Bab 9. Menjemput Romo dan Ibu

852 69 8
                                    


Mencoba menata hati yang kini tak lagi berbentuk, hancur berserak karena fitnah dan pengkhianatan suaminya. Maharani duduk memeluk sepi. Ia tersedu, menatap sisi ranjang yang kini kosong ditinggal pemiliknya.

Ada ngilu yang begitu menusuk saat mengingat bagaimana Panji terlihat begitu memuja Kanaya. Wanita itu mencoba mengevaluasi diri, apa yang kurang pada dirinya, hingga sang suami berpaling hati.

Segalanya telah ia serahkan kepada Panji, pun pengabdian sebagai seorang istri ia lakukan dengan setulus hati. Apakah tidak adanya anak yang membuat ikatan pernikahan ini menjadi lemah, atau memang cinta sang suami yang setipis kulit ari?
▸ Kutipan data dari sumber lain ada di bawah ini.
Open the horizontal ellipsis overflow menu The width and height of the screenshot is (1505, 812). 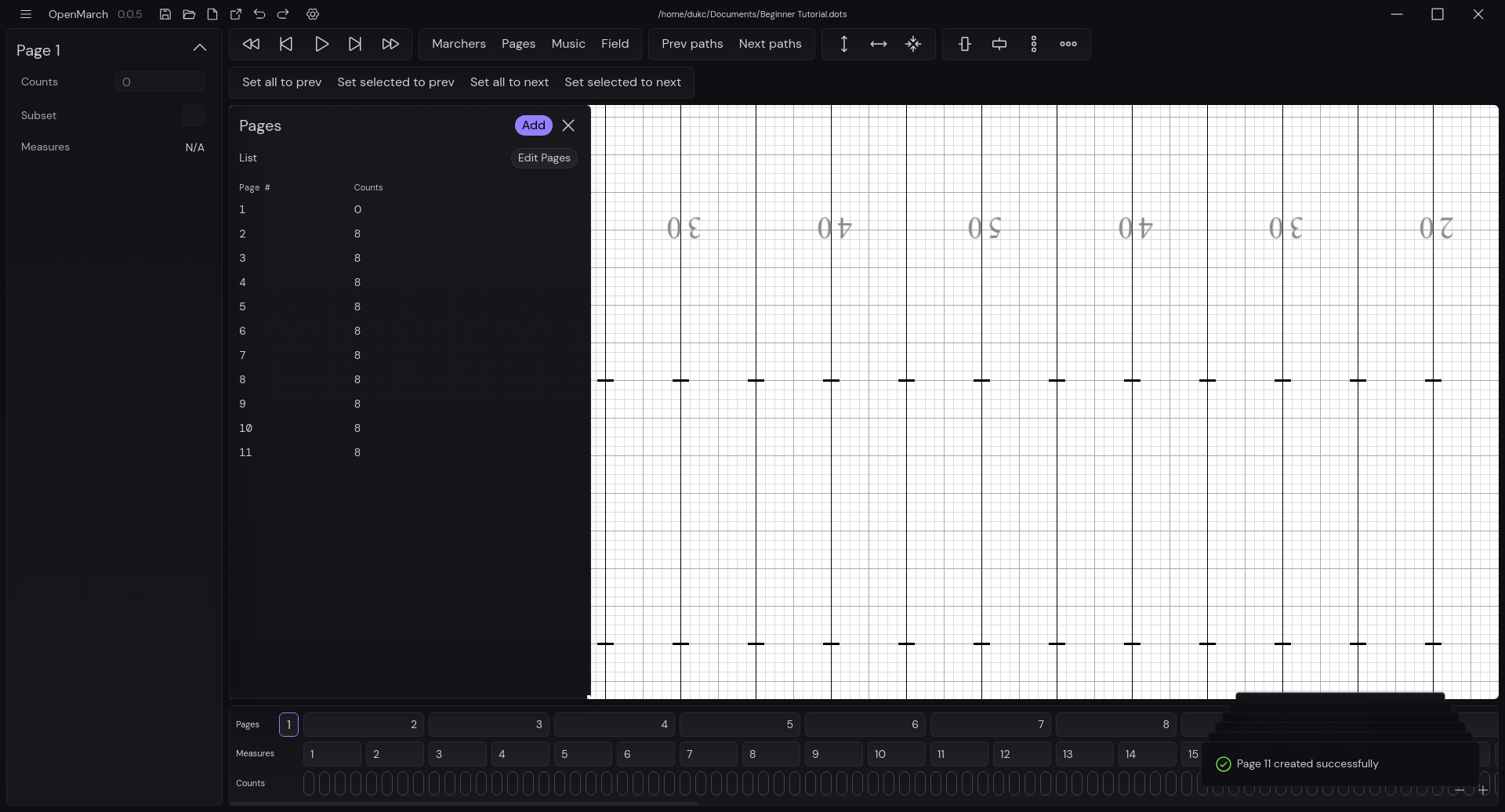(x=1068, y=44)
Maharani membekap wajah, menumpahkan segala tangis sebagai gambaran luka di hatinya.

"Kenapa, Mas? Kenapa kau lakukan ini padaku? Apa salahku?" gumamnya disela isak tangis yang semakin pilu.

Ia pun terduduk di bibir ranjang, lalu rubuh dengan posisi tubuh meringkuk. Tangannya meremas bantal sebagai pelampiasan lara yang tiada tara. Maharani terus tersedu dan merintih sambil mengucap satu nama, Panji.

Lelah meratapi rumah tangganya yang kandas, wanita berhati lembut itu pun akhirnya terlelap meski sesekali masih terdengar sedu sedan dari bibirnya.

Jarum jam menunjuk di angka tiga lewat lima belas menit dini hari. Maharani menggeliat pelan, lalu mengerjap menyesuaikan pandangan dan menoleh ke arah jam dinding.
Bergegas ia beranjak ke kamar mandi untuk berwudhu dan melaksanakan salat tahajud.

Pada hamparan sajadah itu ia melangitkan doa. Memohon kepada Sang Maha Pengabul Doa, ketenangan dan kekuatan untuk menghadapi cobaan rumah tangga, agar senantiasa diberikan kelapangan hati untuk menjalani setiap ketentuan yang sudah digariskan.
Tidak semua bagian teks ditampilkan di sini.